The Best Way to Fix the iPhone 4 Problem: Stop Holding the Phone - NBC Bay Area

The Best Way to Fix the iPhone 4 Problem: Stop Holding the Phone



    The Best Way to Fix the iPhone 4 Problem: Stop Holding the Phone

    The broohaha over iPhone 4 reception issues reminds me of an old vaudeville joke. Man goes to a doctor and says "It hurts when I do this." Replies the doctor, "Well, don't do that!"

    First, I agree with Jobs — both about the tech and talking haircut media, which loves to build up then tear down because "Apple sucks" is always a better story than "Apple is great," and it's blown the reception issue out of all proportion. But Newtonian laws of marketing physics states that when you create over-the-top ballyhoos and hullabaloos for your products, you have to expect an equal and opposite over-reaction when things go wrong. Jobs has no one to blame but his own hyperbolic huckstering self for this PR nightmare.

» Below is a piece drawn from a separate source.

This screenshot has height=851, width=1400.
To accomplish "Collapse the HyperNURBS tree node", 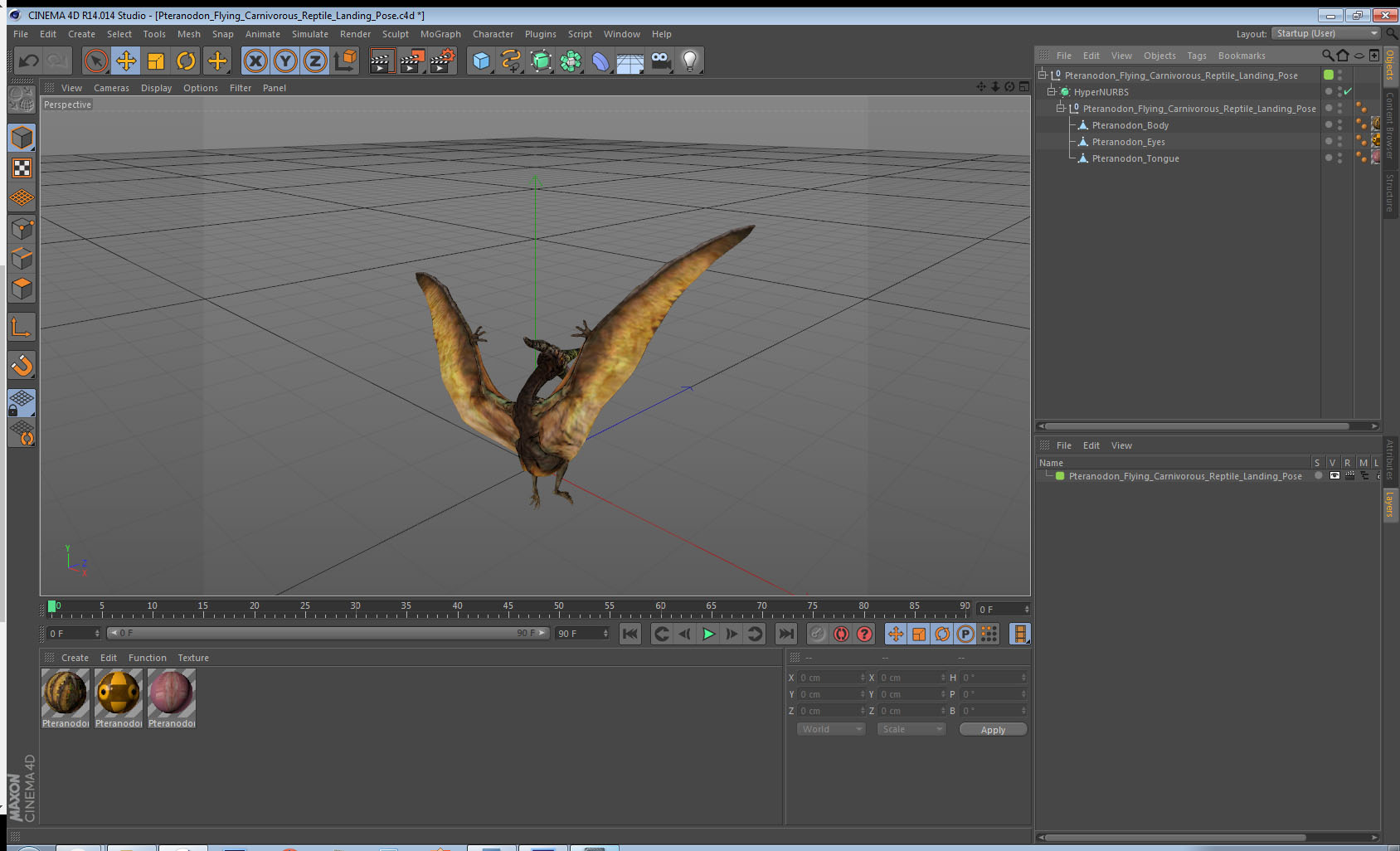I will (x=1051, y=92).
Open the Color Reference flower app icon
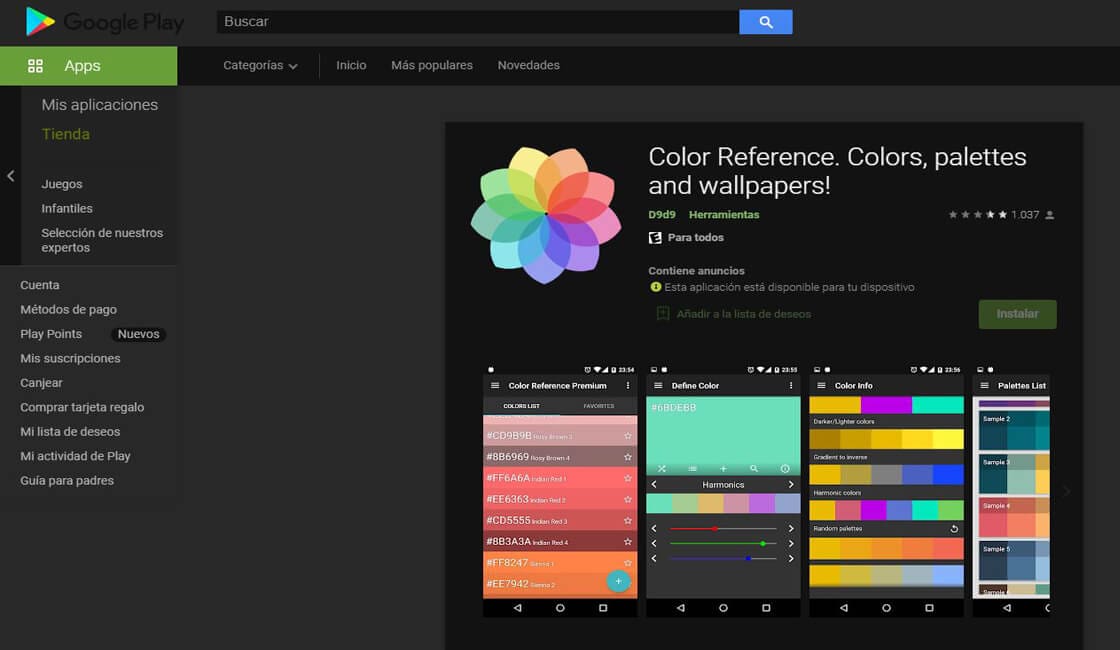The height and width of the screenshot is (650, 1120). 545,213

    Second, the Sept. 30 deadline for getting a free bumper tells me there'll be a new, slightly revamped iPhone 4 in the fall. I'm no propeller head, and despite Jobs' denials of the idea, but it also seems to me something can be done to compensate for when the user accidentally touches the iPhone 4's G spot (i.e. "IF reception signal drops below X, THEN activate something...").

    Of course, Steve Jobs can't even facetiously recommend a solution as stupid simple/radical as "don't hold the iPhone 4 that way," or even the more obvious solutions (such as opting for the sudden wide selection of similarly spec'd AT&T Android suerphones such as the new Samsung Galaxy S Vantage or the HTC Aria).

    But I can.

    Reception suffers when you hold the iPhone 4 a certain way? Don't hold it that way, he said with more than a hint of sarcastic incredulity in his voice. Even if you opt for the free bumper or some other case, don't hold it that way, he said a bit more seriously. Why?

    Well, not because of some minor reception issue. SAR — Specific Absorption Rate — the amount of radiation your body absorbs from a cellphone. True, studies have yet to prove a definitive cigarette-causes-lung-cancer-like link. But ignoring even the flawed "SAR = brain cancer studies" are akin to wandering around Tora Bora waving an American flag and hoping the Taliban or Bin Ladin's posse — or both — don't notice you.

    There are dozens if not hundreds of iPhone-compatible wired and Bluetooth mono and stereo headphone options out there (the new $250 V-Mode over-the-head Crossfades I've been auditioning, which include an iPhone inline mic and control, kick beat-heavy house music ass, and are $100 less than Monster's similar Beats), and the iPhone has excellent voice dial functions.

    So, slip a sheath on that bad boy, slip on some headphones, and stop holding the phone.